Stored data
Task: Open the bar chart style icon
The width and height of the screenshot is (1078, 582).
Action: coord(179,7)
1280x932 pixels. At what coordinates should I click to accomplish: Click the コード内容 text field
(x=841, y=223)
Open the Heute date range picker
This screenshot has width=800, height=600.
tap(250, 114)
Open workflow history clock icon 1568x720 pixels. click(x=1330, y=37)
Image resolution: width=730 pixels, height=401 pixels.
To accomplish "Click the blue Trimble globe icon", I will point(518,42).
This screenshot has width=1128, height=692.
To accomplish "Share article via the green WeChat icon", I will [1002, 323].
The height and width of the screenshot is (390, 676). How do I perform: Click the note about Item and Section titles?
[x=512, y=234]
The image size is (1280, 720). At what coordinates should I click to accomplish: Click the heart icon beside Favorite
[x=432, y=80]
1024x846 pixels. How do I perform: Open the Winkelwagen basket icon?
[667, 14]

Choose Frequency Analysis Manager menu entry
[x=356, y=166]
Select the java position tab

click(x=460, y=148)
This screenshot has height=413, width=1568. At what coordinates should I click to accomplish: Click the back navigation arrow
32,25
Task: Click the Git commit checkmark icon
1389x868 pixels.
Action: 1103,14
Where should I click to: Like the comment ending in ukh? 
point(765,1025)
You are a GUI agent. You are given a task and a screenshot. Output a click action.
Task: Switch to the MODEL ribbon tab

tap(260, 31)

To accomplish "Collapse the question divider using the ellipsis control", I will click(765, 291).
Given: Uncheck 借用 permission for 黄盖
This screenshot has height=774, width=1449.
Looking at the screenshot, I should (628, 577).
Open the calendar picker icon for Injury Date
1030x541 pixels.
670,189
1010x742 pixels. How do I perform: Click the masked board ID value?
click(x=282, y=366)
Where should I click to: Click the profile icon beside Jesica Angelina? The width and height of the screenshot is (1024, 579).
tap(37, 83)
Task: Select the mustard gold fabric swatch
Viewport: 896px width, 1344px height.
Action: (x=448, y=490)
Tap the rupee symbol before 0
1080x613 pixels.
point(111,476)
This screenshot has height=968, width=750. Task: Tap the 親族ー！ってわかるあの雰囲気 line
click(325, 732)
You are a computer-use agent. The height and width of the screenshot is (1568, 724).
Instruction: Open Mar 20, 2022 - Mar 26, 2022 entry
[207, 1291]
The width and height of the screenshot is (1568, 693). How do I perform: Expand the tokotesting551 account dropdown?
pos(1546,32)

— Problem requirements —
Copy out the records once more, exactly as they are written.

— Result for this task —
Task: Open the bar chart style icon
The width and height of the screenshot is (1078, 582).
Action: coord(179,7)
1280x932 pixels. At what coordinates should I click to accomplish: Click the コード内容 text field
(x=841, y=223)
Open the Heute date range picker
This screenshot has width=800, height=600.
tap(250, 114)
Open workflow history clock icon 1568x720 pixels. click(x=1330, y=37)
Image resolution: width=730 pixels, height=401 pixels.
To accomplish "Click the blue Trimble globe icon", I will point(518,42).
This screenshot has width=1128, height=692.
To accomplish "Share article via the green WeChat icon", I will [1002, 323].
The height and width of the screenshot is (390, 676). How do I perform: Click the note about Item and Section titles?
[x=512, y=234]
The image size is (1280, 720). At what coordinates should I click to accomplish: Click the heart icon beside Favorite
[x=432, y=80]
1024x846 pixels. How do I perform: Open the Winkelwagen basket icon?
[667, 14]

Choose Frequency Analysis Manager menu entry
[x=356, y=166]
Select the java position tab

click(x=460, y=148)
This screenshot has height=413, width=1568. At what coordinates should I click to accomplish: Click the back navigation arrow
32,25
Task: Click the Git commit checkmark icon
1389x868 pixels.
Action: 1103,14
Where should I click to: Like the comment ending in ukh? 
point(765,1025)
You are a GUI agent. You are given a task and a screenshot. Output a click action.
Task: Switch to the MODEL ribbon tab

tap(260, 31)

To accomplish "Collapse the question divider using the ellipsis control", I will click(765, 291).
Given: Uncheck 借用 permission for 黄盖
This screenshot has height=774, width=1449.
Looking at the screenshot, I should (628, 577).
Open the calendar picker icon for Injury Date
1030x541 pixels.
670,189
1010x742 pixels. How do I perform: Click the masked board ID value?
click(x=282, y=366)
Where should I click to: Click the profile icon beside Jesica Angelina? The width and height of the screenshot is (1024, 579).
tap(37, 83)
Task: Select the mustard gold fabric swatch
Viewport: 896px width, 1344px height.
Action: (x=448, y=490)
Tap the rupee symbol before 0
1080x613 pixels.
point(111,476)
This screenshot has height=968, width=750. Task: Tap the 親族ー！ってわかるあの雰囲気 line
click(325, 732)
You are a computer-use agent. The height and width of the screenshot is (1568, 724).
Instruction: Open Mar 20, 2022 - Mar 26, 2022 entry
[207, 1291]
The width and height of the screenshot is (1568, 693). How do I perform: Expand the tokotesting551 account dropdown?
pos(1546,32)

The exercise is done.